Today I'm pleased to bring you an email interview with Alia Macrina Heise. Alia is a mother of three who lives in the Finger Lakes region of New York. She is a WIC breastfeeding counselor, a postpartum doula and a certified lactation counselor in private practice.
What is D-MER?
The official definition of D-MER (Dysphoric Milk Ejection Reflex) is a newly recognized condition causing a brief surge of dysphoria, or negative emotions, that peak before the milk ejection reflex, or letdown, in a lactating woman and then dissipates quickly after the milk release.
But put more casually, what a mother with D-MER experiences is a wave of unpleasurable emotion that hits when she begins to breastfeed and then fades a few minutes later. The feeling varies for each D-MER mother to some degree but can include a sinking feeling in her stomach, a feeling of hollowness, anxiety, panic, sadness, restlessness and self disgust. This wave of feelings corresponds with her release of milk, but many mothers don’t make that connection. There are three reasons for this: Firstly, because the mother also has the feelings with spontaneous releases when she is not breastfeeding; secondly, because not all mothers feel a letdown tingle in their breasts to connect the emotion with letdown and thirdly, because the emotional overload happens just prior to milk release, making it something that is not always easily connected for some mothers.

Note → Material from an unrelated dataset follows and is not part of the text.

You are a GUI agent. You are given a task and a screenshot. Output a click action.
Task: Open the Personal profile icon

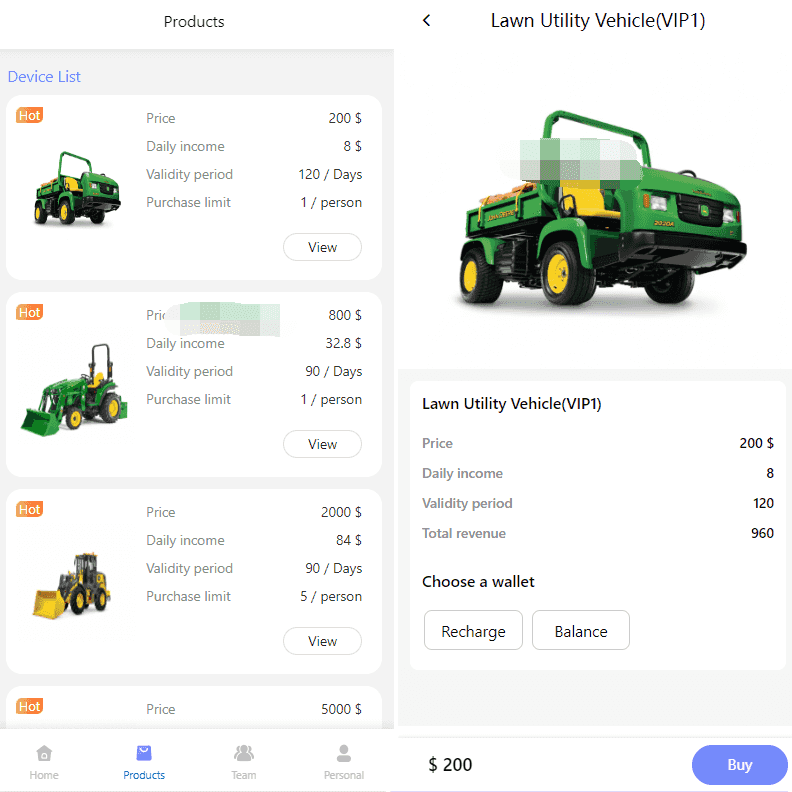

What was your experience with D-MER?
I began experiencing what is now known as D-MER when my third baby was born almost a year ago. I did not experience the same reaction to letdown with my first two babies. As a lactation counselor it seemed to me that there ought to be information somewhere on such a phenomenon, but I could not find any. I did find however, within about one month’s time, about 100 other mothers who experienced the same thing and they had all thought they were alone in their experience. So I sought out the more qualified lactation professionals to help me investigate D-MER and since then D-MER has gained a large amount of attention and is continuing to gain recognition.
It seems that it is more common than anyone would have guessed. We are finding is that this is one of breastfeeding’s best kept secrets. Women have been embarrassed, fearful and self conscious about bringing up the negative emotions they feel while breastfeeding, even to their best friend or mother. This is because there is a strong message that breastfeeding feels 100% pleasurable, even warm and fuzzy, and so a mother who experiences the exact opposite, things like guilt, anger, irritation, hopelessness and dread, feels very much like a “freak” and a “weirdo.”
What is known about the causes of D-MER?
We have come very far in a short amount of time, but we surely haven’t come far enough in terms of knowing what the exact mechanism of D-MER is. We probably know 1000 things or more that aren’t the cause of D-MER and that brings us that much closer to finding out what is. Oxytocin is involved, but not as the culprit, more as the messenger. We can know this because mothers experience D-MER before a letdown, probably about the same time oxytocin is being released in the brain. The rest of the puzzle will be figuring out the other parts of the hormonal milieu involved. Prolactin, dopamine, the pituitary, the amygdala and others are all being investigated.
Does D-MER go away?
It can self-correct, but that varies from mother to mother. For mothers with mild D-MER it is likely to self-correct around the third month. For severe D-MER it often won’t self correct until well after the first year, or sometimes not until weaning.
Where can mothers get more information about D-MER?
D-MER.org is the largest source for D-MER support at this time, as D-MER is still gaining recognition. Not only does it contain comprehensive information about D-MER, but it has quotes from other mothers, informational handouts available for download, a forum dedicated to D-MER, a survey for mothers who have experienced D-MER to take to help with the investigation of D-MER, and a lot more.